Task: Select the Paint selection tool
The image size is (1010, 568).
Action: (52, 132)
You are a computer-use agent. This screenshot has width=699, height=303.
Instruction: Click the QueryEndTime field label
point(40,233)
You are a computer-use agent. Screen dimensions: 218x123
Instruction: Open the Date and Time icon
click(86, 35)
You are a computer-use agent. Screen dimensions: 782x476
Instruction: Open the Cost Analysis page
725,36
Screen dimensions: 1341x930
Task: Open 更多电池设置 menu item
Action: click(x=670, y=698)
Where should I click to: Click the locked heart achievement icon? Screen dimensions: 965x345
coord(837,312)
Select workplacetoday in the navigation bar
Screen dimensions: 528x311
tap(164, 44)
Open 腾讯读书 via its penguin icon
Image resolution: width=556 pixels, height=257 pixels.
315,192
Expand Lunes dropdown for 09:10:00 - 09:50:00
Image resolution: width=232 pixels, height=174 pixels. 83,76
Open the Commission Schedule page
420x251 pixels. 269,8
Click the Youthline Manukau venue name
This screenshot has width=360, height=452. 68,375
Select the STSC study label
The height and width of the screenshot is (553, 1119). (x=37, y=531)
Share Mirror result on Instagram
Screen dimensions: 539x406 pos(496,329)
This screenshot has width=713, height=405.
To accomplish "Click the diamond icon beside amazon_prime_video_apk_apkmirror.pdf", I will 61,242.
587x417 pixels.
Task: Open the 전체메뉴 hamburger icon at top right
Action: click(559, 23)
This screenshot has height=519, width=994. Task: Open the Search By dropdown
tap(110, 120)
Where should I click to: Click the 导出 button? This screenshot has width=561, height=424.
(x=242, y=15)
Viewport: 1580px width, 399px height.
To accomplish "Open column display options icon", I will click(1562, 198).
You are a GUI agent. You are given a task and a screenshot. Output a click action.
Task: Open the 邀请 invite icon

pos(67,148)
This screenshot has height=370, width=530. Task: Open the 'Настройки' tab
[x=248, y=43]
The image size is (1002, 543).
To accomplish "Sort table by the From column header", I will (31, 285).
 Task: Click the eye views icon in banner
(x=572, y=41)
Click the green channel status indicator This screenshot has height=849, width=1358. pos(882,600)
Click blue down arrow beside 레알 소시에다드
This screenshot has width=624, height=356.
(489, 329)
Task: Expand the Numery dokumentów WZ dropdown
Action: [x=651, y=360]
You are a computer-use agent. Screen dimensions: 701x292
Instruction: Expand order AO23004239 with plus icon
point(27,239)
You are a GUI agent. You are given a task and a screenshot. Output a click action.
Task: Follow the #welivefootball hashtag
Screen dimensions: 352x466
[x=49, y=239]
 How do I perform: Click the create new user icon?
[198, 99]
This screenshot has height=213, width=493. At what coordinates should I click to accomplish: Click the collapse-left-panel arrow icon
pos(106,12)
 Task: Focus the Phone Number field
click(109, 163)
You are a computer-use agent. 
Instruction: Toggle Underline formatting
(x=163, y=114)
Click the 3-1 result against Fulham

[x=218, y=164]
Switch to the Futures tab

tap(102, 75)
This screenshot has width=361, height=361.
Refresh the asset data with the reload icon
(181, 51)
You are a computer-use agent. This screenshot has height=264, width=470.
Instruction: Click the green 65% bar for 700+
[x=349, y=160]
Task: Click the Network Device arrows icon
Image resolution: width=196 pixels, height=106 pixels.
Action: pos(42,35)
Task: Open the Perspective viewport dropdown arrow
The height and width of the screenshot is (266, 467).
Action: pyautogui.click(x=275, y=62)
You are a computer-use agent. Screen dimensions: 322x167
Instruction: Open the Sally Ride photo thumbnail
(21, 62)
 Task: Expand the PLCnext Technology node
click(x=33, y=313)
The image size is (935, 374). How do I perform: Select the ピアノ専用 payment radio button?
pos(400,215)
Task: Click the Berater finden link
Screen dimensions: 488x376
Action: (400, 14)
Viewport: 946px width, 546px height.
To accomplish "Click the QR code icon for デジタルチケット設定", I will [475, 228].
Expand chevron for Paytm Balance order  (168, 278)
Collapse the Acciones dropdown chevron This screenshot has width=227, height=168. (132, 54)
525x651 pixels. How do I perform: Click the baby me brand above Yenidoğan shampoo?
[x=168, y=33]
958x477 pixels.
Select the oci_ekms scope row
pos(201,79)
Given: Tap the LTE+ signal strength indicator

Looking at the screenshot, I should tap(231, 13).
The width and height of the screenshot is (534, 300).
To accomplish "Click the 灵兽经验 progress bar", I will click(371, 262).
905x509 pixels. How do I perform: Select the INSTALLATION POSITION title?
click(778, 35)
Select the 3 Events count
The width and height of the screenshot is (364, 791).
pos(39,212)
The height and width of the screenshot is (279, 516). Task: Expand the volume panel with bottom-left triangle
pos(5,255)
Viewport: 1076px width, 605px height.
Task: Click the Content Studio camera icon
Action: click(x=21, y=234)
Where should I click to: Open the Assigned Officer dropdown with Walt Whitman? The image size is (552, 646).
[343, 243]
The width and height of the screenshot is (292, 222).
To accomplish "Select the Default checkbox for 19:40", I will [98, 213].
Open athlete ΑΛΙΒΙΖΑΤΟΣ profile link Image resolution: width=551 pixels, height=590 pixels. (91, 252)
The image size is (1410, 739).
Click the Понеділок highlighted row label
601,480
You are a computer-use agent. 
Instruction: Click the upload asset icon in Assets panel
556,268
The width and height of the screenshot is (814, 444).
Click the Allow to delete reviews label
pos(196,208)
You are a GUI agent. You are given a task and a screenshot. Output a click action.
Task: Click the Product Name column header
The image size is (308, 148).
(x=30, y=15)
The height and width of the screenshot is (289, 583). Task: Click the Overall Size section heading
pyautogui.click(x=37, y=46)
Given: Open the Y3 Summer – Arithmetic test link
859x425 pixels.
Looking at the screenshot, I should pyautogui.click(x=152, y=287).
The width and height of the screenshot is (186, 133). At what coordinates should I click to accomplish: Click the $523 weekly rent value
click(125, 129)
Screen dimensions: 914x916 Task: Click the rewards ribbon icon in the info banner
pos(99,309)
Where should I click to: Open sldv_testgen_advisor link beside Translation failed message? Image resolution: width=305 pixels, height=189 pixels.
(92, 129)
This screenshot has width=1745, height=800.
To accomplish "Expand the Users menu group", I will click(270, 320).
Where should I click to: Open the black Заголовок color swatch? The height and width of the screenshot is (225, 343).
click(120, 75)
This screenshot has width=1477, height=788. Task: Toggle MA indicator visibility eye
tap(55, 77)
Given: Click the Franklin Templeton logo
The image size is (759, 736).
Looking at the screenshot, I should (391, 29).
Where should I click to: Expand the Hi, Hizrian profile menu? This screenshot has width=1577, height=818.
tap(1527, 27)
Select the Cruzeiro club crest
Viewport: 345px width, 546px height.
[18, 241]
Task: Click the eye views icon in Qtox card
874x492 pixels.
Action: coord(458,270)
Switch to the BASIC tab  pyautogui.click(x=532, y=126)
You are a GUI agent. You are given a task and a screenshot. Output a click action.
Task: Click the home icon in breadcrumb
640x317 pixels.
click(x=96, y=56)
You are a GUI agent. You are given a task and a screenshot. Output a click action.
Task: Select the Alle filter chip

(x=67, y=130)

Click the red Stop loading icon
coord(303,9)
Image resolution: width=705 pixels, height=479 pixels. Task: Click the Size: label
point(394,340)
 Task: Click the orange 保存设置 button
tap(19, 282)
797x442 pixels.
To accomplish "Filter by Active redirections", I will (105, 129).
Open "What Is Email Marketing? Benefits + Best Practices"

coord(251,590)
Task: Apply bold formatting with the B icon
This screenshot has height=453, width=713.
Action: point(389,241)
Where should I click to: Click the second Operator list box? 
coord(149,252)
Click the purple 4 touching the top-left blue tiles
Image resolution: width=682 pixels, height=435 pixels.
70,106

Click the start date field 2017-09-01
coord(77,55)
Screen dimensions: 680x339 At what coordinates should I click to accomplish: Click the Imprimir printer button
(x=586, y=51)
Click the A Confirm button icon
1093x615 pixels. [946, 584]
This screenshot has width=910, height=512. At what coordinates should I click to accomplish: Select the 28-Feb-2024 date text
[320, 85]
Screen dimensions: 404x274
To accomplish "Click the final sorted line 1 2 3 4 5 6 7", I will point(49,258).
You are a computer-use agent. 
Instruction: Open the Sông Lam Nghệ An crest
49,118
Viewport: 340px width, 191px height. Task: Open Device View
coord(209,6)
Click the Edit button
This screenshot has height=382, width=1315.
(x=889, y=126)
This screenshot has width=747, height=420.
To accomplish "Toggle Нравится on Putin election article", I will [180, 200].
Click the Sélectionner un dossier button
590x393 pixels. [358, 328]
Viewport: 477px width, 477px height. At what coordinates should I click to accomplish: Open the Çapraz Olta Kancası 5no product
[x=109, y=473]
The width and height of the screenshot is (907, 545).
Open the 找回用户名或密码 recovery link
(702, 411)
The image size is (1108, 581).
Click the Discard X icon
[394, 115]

TASK DETAILS :: The exercise is to copy out every line above that has the word "chevron" in it.

RESULT OF THIS EXERCISE ::
Expand chevron for Paytm Balance order  (168, 278)
Collapse the Acciones dropdown chevron This screenshot has width=227, height=168. (132, 54)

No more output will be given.